I’ve been working through that repo and managed the 13B dataset on a single Pi4 8gig
I’ve also replicated the work in OpenMPI ( from a thread on the llama.cpp GitHub repo ) and today I managed to get the 65B dataset operational on three pi4 nodes.
I’m not saying this as any achievement of mine, but as a comment on the current reality of reproducible LLM At home on anything you’ve got.
The objective performance I'm getting is flat poor, mostly because of the network I'm using.
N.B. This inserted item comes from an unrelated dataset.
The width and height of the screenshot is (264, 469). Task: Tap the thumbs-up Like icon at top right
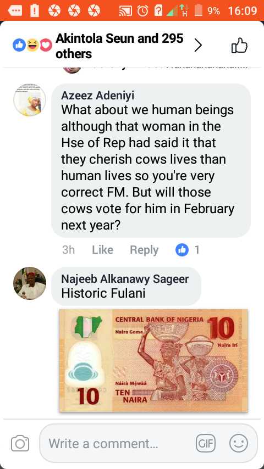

On the other hand, simply being able to do it at all with one node on wireless until I can pull another drop, and the rest being on 100 Mbit ... I'm really running a bargain basement cluster.
I don't know about SRD, but llama.cpp has MPI configurations built-in. I didn't have to engineer anything or rewrite anything ( I made an optimization patch, but I didn't even make that one up myself ) I just compiled it with flags set.
As far as performance on 65B, I'm still waiting for it to finish to get the timings :)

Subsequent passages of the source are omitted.